> **THE EXERCISE**
Copy the entries word for word, starting at the line that contains "Task: Click the Flash Tool account user icon" and stopping after the line that contains "pyautogui.click(x=196, y=466)". Leave the pictures out of your copy.

> **MATERIAL TO PROCESS**

________________________

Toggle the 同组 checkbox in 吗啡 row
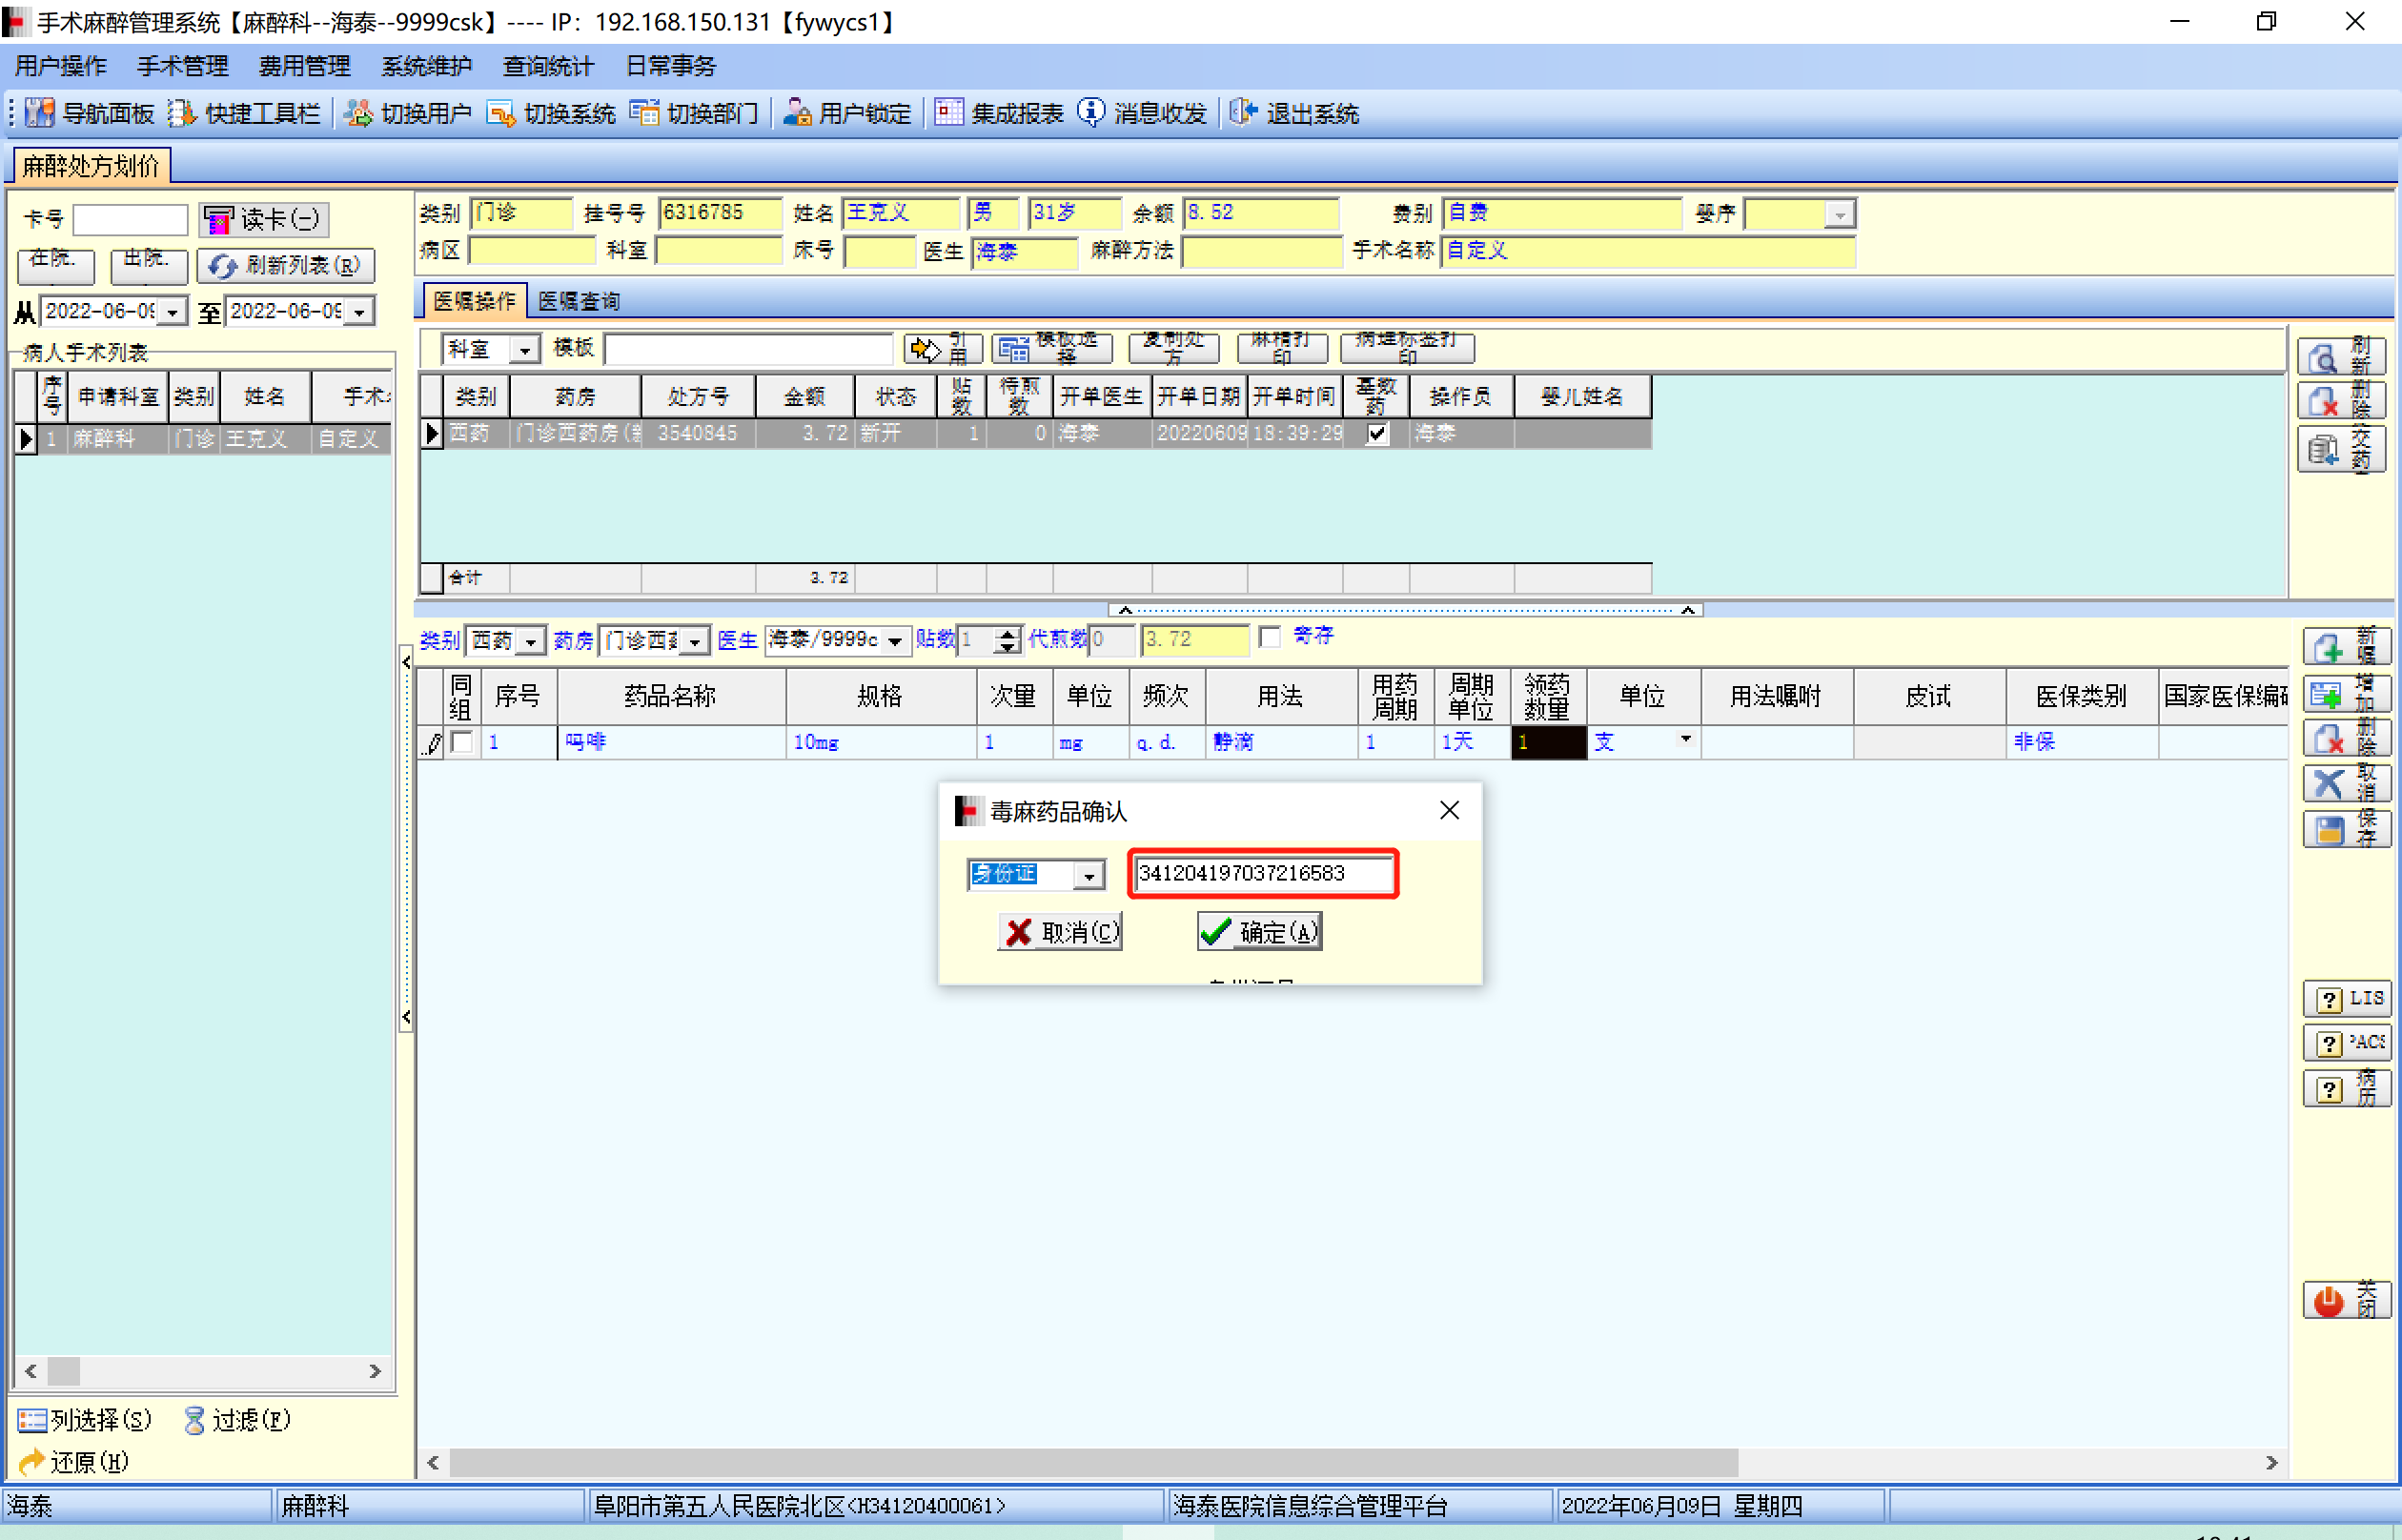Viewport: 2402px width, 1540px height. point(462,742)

________________________

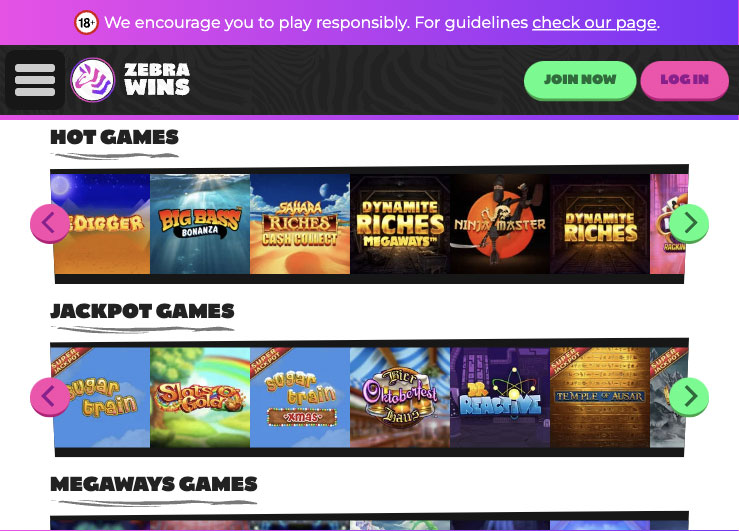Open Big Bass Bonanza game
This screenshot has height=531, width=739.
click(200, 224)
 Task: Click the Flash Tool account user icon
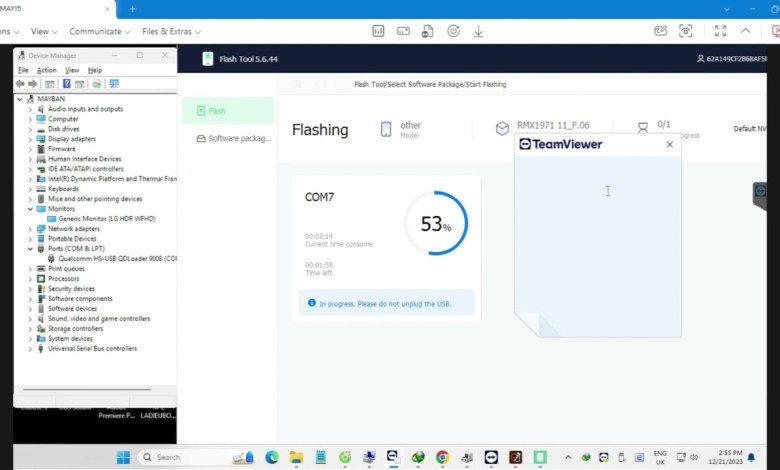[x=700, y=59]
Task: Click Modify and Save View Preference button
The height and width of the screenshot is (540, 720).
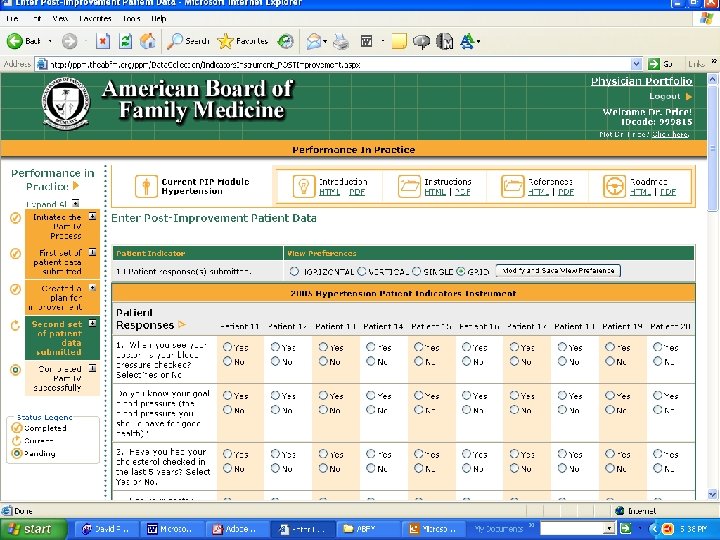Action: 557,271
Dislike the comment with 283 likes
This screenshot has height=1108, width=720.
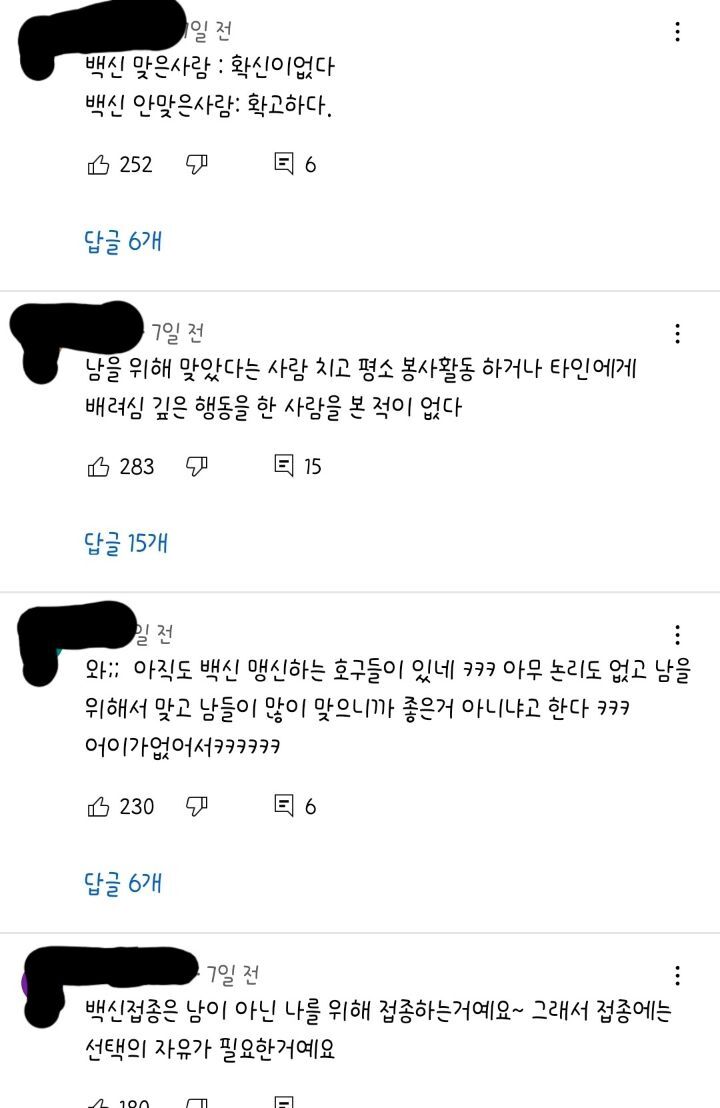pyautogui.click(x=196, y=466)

________________________

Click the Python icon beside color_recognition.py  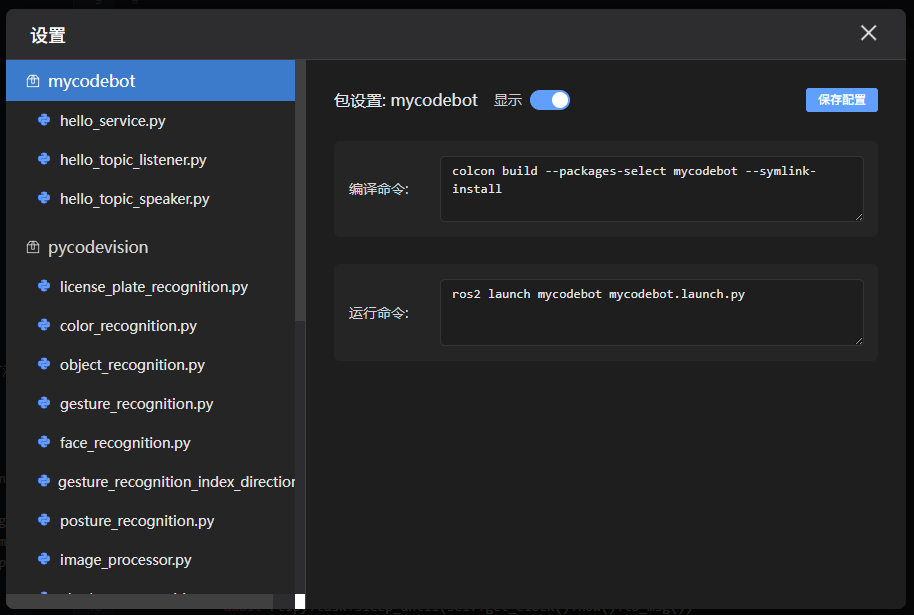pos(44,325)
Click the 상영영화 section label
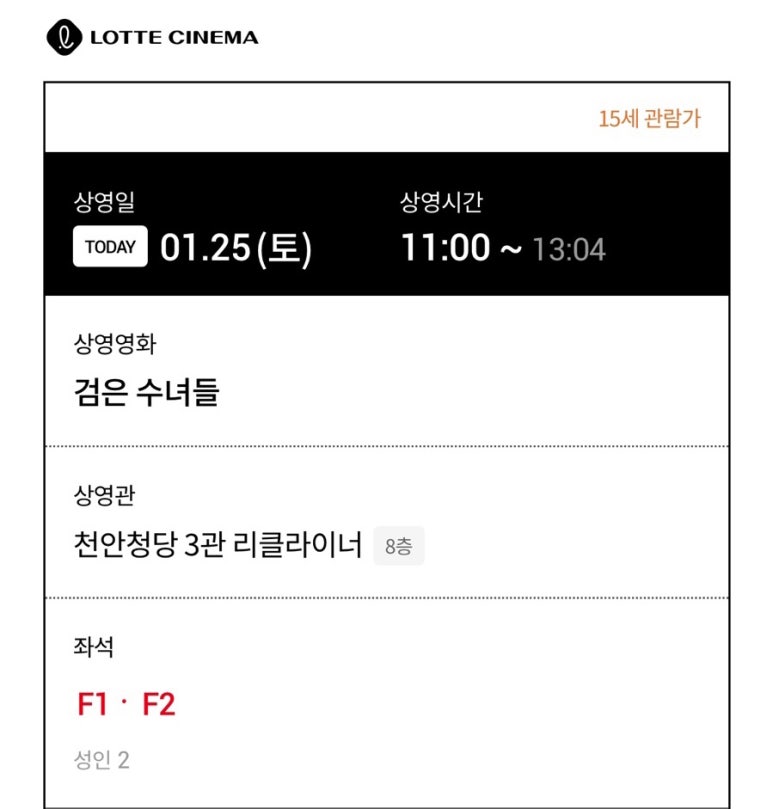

________________________

> **RESPONSE**
 Task: Click the Flash Tool account user icon
[x=700, y=59]
Task: Click Modify and Save View Preference button
The height and width of the screenshot is (540, 720).
Action: 557,271
Dislike the comment with 283 likes
This screenshot has height=1108, width=720.
pyautogui.click(x=196, y=466)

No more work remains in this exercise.